Possible reason includes he or she does not have family who can assist in meeting his or her needs, or if the level of care required exceeds what can be provided by home health. Individuals who require 24/7 care and need full assistance with his or her ADL’s would meet criteria for long-term care. ADL’s (Activities of Daily Living) include bathing, feeding, and toileting basic needs for all individuals. In long-term care, residents/patients will receive the full benefits of nursing, dietary, social services, and activities.
Within 72 hours of admission, a family meeting will take place and a care plan will be designed to fit the individual needs. If the individual’s medical condition is terminal skilled nursing facilities offer hospice services, the family would need to speak with the care plan team to ensure the resident/patient meets criteria for hospice services.
Short term rehab is available for individuals who require a short stay after a three-day hospital inpatient stay. This could include a hip fx. Stroke, different types of surgeries. This program is in place to assist individuals to get back to his or her maximum level of functioning prior to his or her hospital stay. In most cases, short-term rehab can be anywhere from 21 days covered at 100% by Medicare days 22 through 100 the individual will have a co-pay unless he or she has a secondary insurance that will cover the copay. In the short term rehab process the individual will work with physical, occupational, and speech therapy depending on his or her needs.

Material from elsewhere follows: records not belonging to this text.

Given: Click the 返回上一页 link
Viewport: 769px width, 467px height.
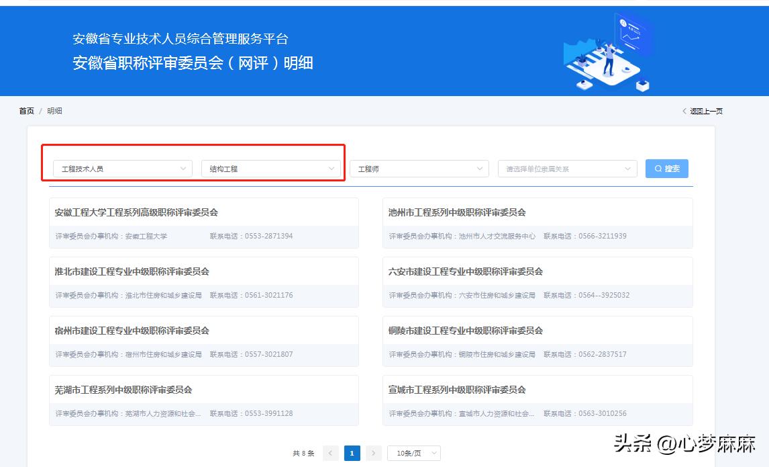Looking at the screenshot, I should pos(705,110).
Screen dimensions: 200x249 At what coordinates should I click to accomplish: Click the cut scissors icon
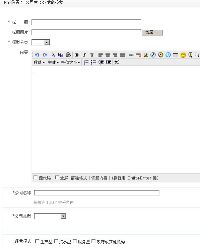pyautogui.click(x=53, y=55)
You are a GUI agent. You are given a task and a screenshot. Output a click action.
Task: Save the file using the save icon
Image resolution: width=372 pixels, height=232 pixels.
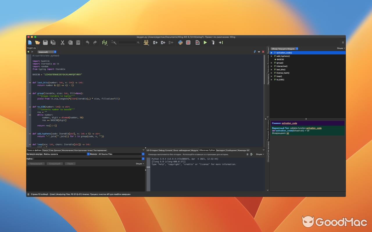(45, 42)
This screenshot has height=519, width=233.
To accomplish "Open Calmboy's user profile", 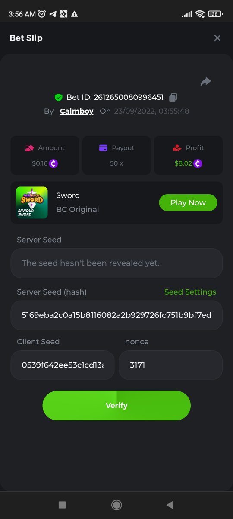I will tap(77, 111).
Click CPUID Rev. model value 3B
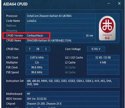The width and height of the screenshot is (125, 108). (x=38, y=49)

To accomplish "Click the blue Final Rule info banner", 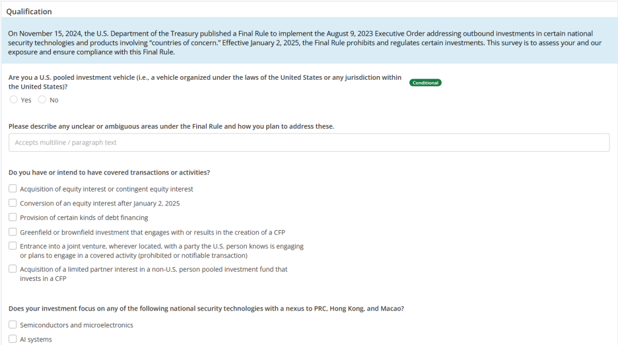I will coord(308,42).
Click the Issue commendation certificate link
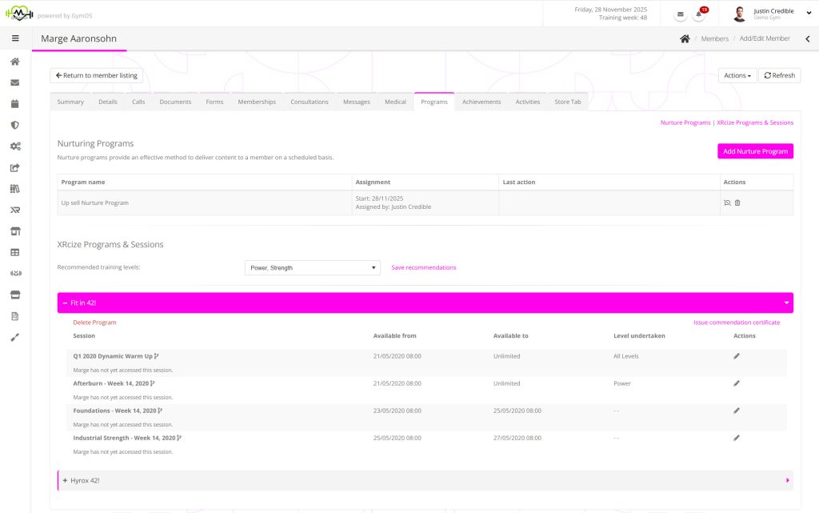This screenshot has height=513, width=819. coord(736,323)
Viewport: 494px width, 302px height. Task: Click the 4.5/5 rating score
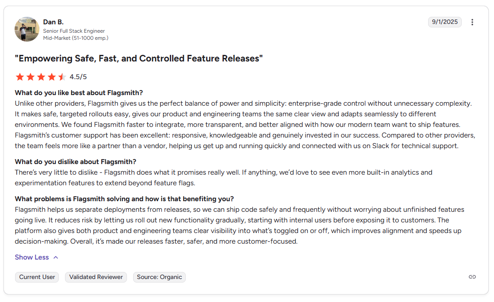coord(78,76)
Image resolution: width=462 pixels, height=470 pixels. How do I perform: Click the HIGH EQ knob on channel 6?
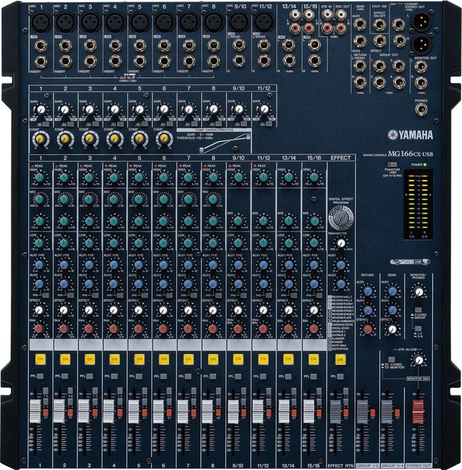pyautogui.click(x=163, y=178)
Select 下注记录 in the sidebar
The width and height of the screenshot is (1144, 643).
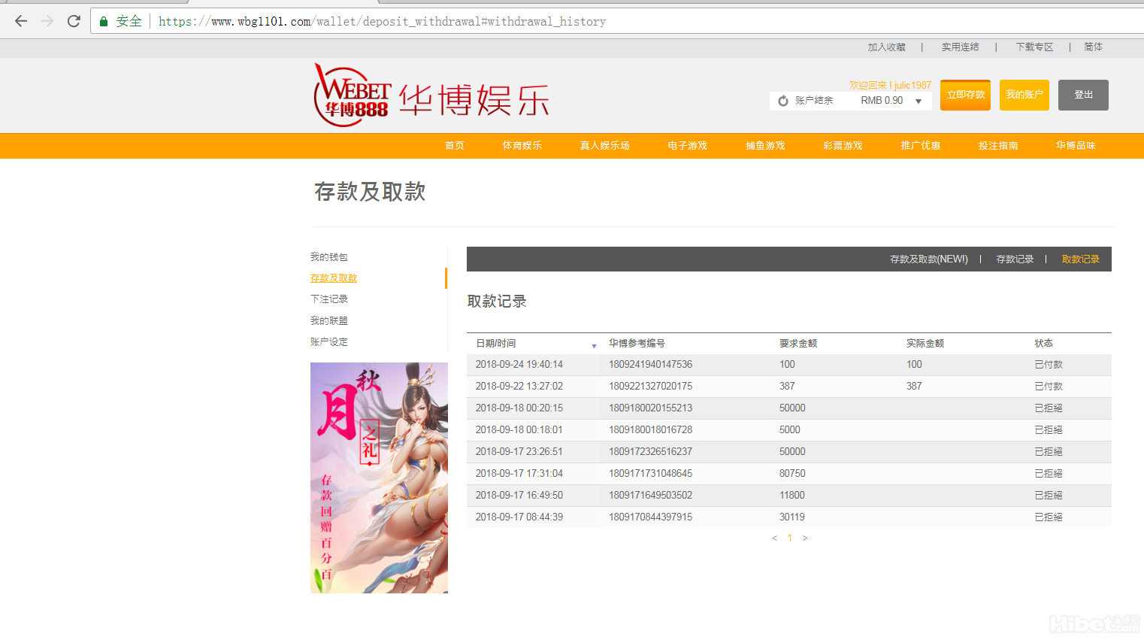pyautogui.click(x=329, y=299)
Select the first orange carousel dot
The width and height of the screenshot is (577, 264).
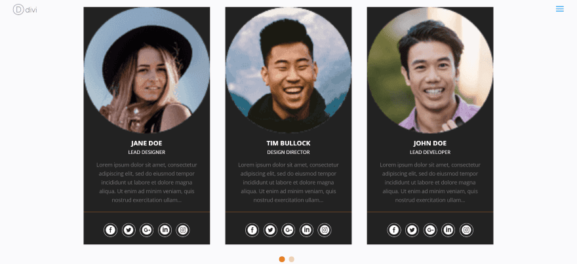coord(282,259)
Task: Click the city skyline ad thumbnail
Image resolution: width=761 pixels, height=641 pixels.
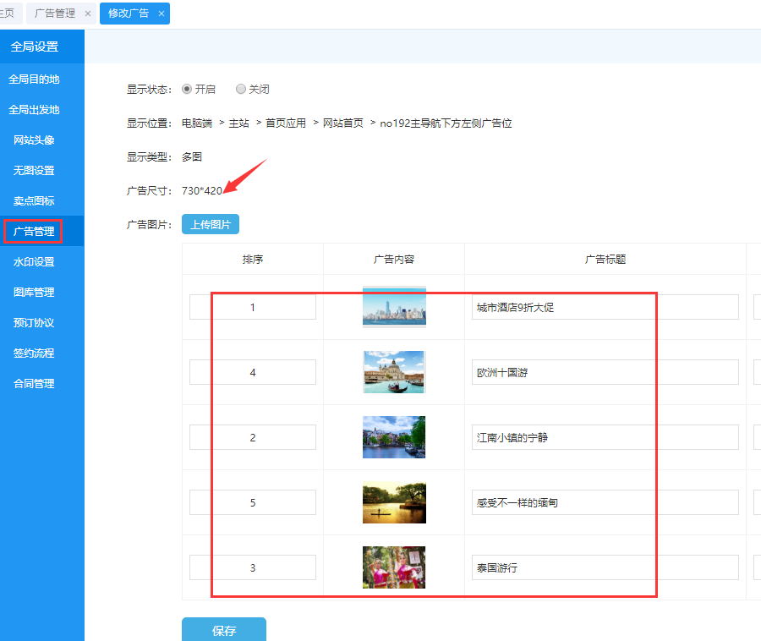Action: point(394,307)
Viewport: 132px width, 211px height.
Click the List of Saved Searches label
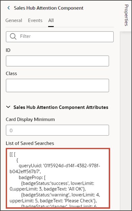coord(30,143)
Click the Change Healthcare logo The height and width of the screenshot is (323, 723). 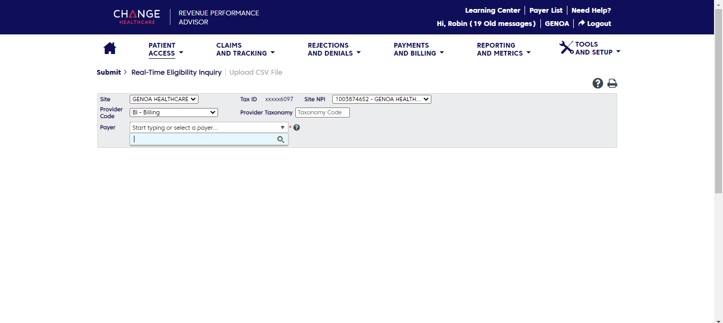tap(137, 17)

The patient/resident will be evaluated upon admission to determine what disciplines are required the number of minutes per day and how many days a week. Upon admission, the admissions director and or social services director will speak with the resident/patient and or family to have a discharge plan in place. If the goal is for the resident/patient to return home, and he or she may need home health this will be set up through the skilled nursing facility.